Die enorme Nachfrage lässt jedoch den Leopardenbestand in Südafrika immer weiter schrumpfen. Tierschützer schlagen bereits Alarm, um die bedrohte Tierart zu retten. Die letzte Zählung des Bestandes an Leoparden ergab, dass er nur noch weniger als 500 der nachtaktiven Großkatzen noch gibt. Das traditionelle Tragen des Leopardenfells ist eine der Hauptursachen, warum sich der Bestand in der letzten Zeit so drastisch gesenkt hatte.
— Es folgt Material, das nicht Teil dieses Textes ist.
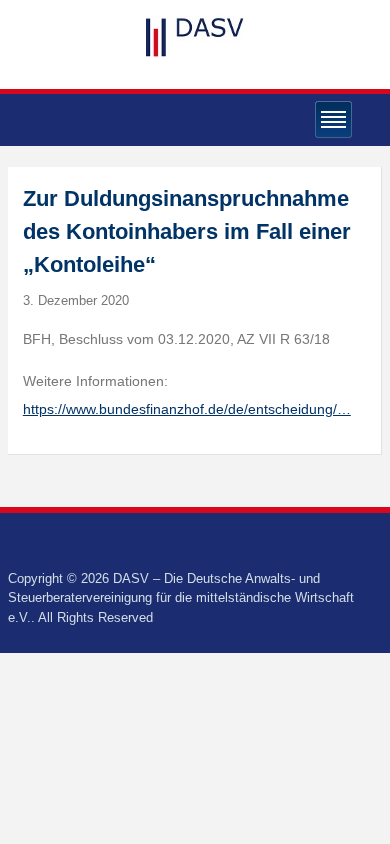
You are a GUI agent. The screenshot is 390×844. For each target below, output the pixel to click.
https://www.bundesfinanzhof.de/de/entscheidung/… (187, 409)
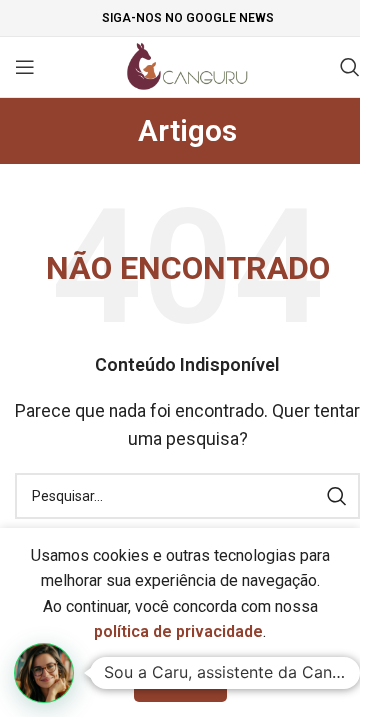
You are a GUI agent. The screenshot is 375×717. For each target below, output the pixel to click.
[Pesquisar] (350, 67)
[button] (44, 673)
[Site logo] (187, 65)
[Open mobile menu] (25, 67)
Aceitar (180, 680)
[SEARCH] (337, 496)
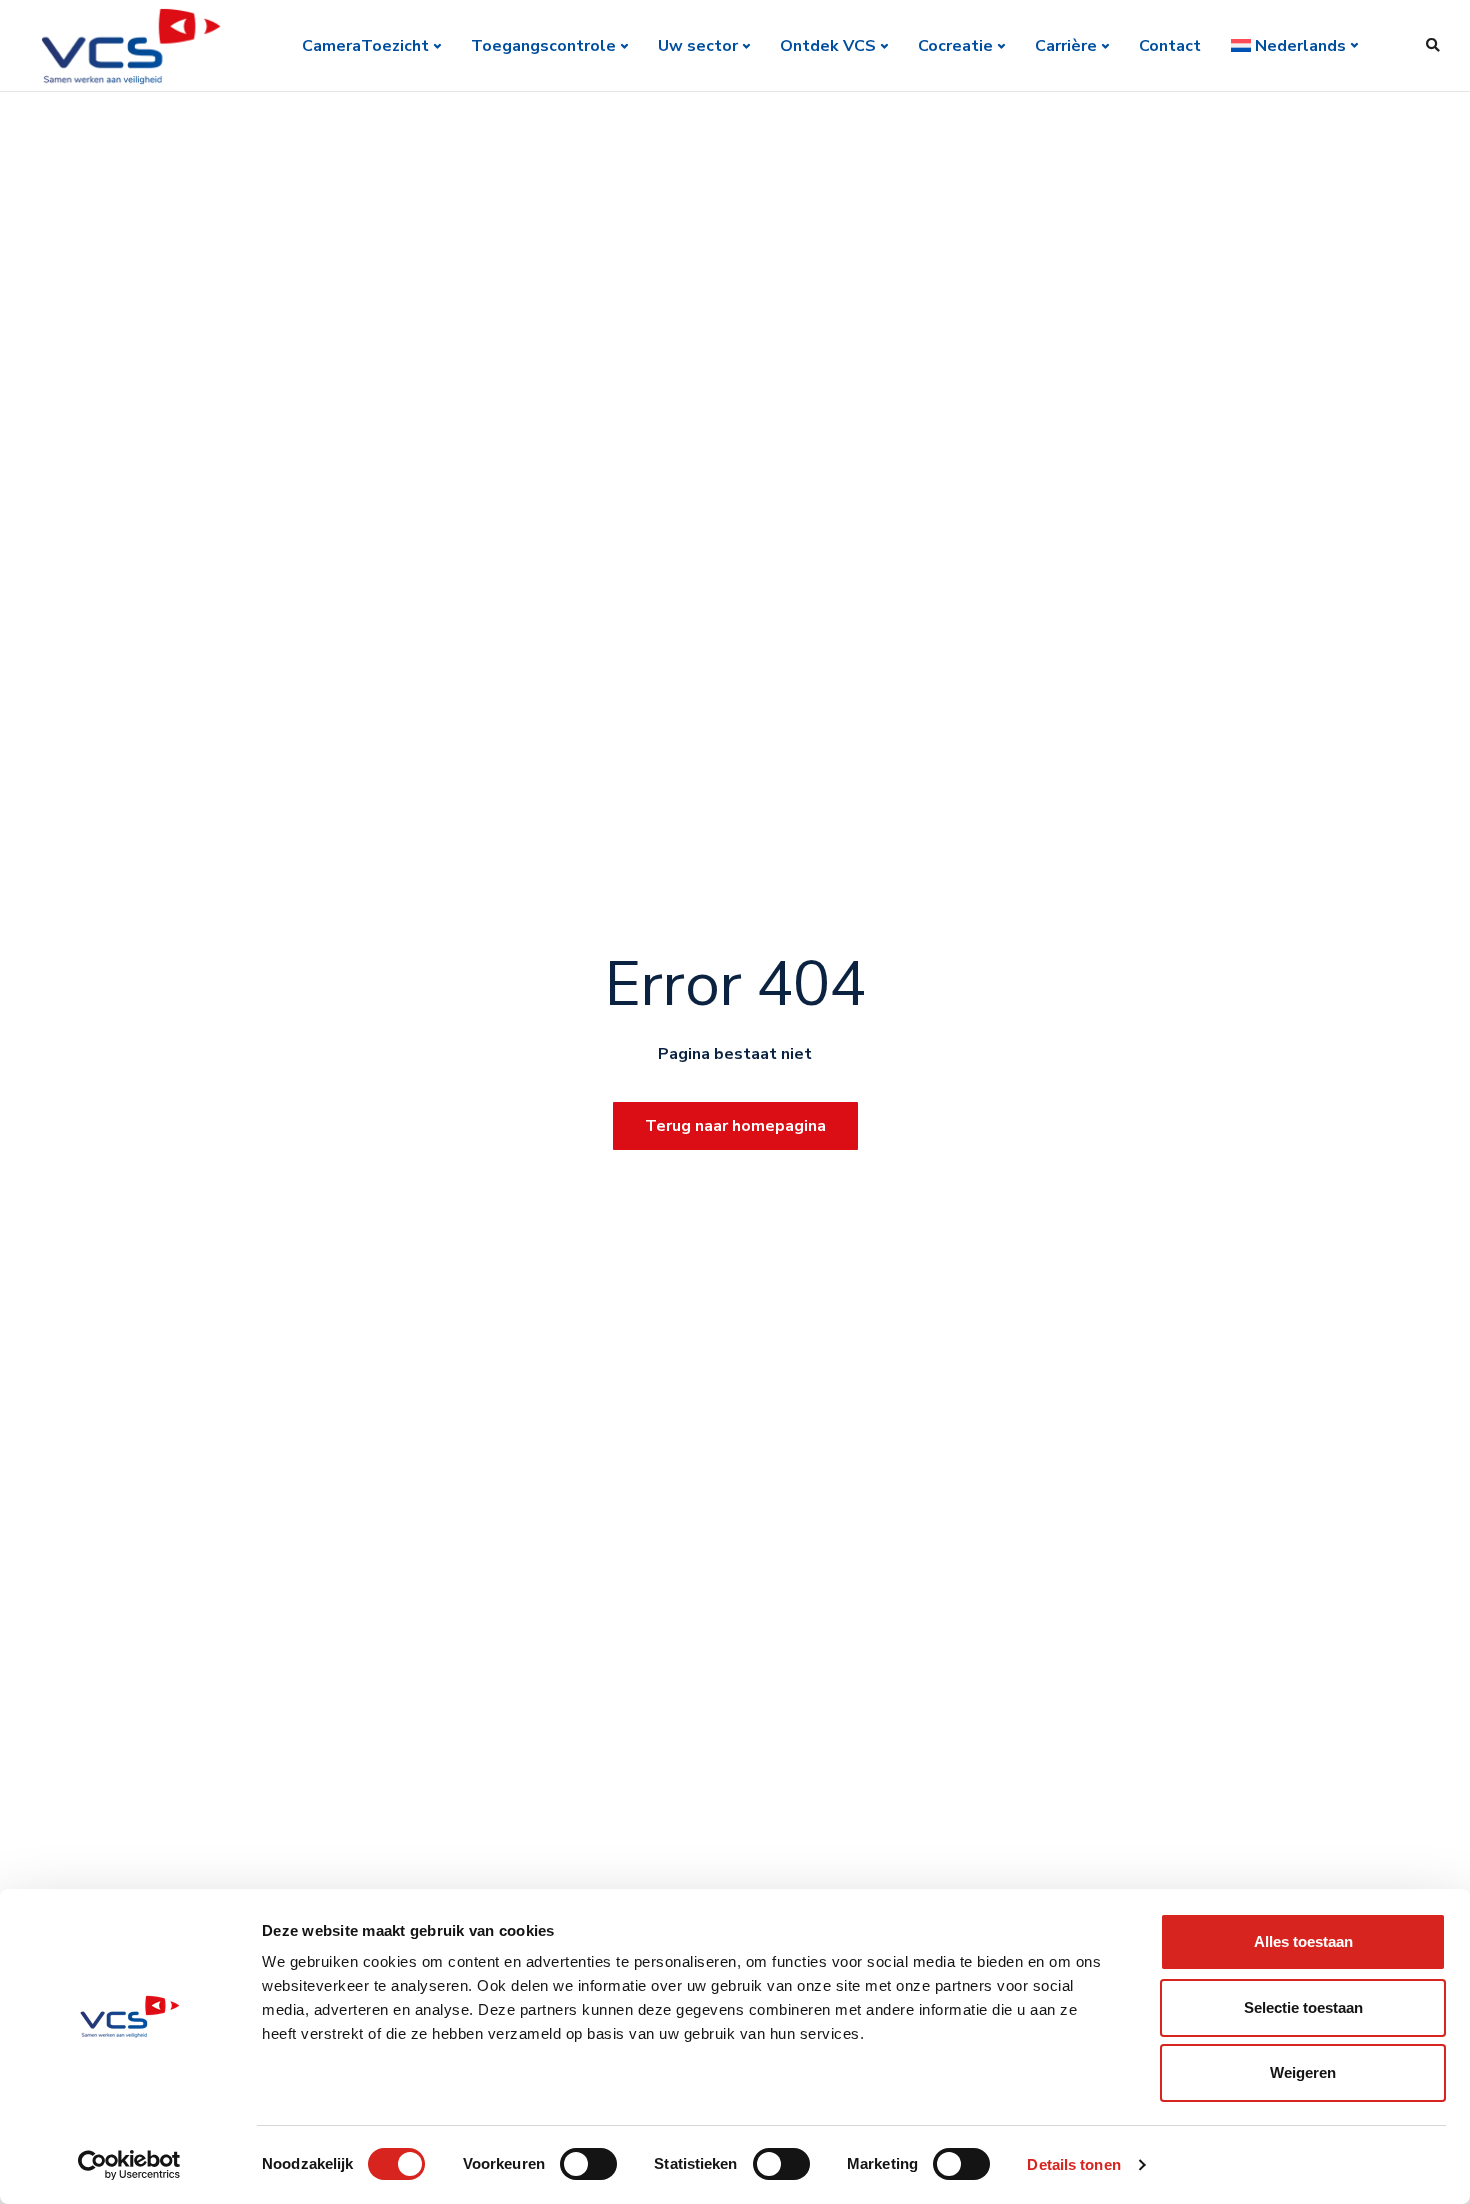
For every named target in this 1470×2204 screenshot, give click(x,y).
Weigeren (1303, 2072)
Doch der Handel hört nicht auf zu blühen und es gibt immer noch eine ungehaltene Nachfrage. Im vergangenen Jahr bei einem Fellhändler 64 Leopardenfelle sichergestellt. Nur vier Jahre zuvor beschlagnahmte man bei ihm 58 Felle. Auch in Johannesburg wird der Handel mit den Fellen stark betrieben. Tierschützer kritisieren dies seit Jahren, denn nicht nur die traditionelle Mode, sondern auch die traditionelle Medizin bedrohen die Tierart.

Gerade jetzt in der Wahlzeit kann man die Politiker und die ranghohen Personen mit den Fellen betrachten. Bei feierlichen Anlässen und auch beim Besuch auf den Gemeinden werden die Felle angezogen. Diskussionen bezüglich der Mode und des Tierschutzes wird jedoch strickt abgelehnt. Selbst einige Sekten und Kirchen zeigen sich in den Fellen. Sämtliche Beschuldigungen von den Tierschützern werden abgelehnt, da sich weder der Staat noch die Kirche vor den Bräuchen rechtfertigen will.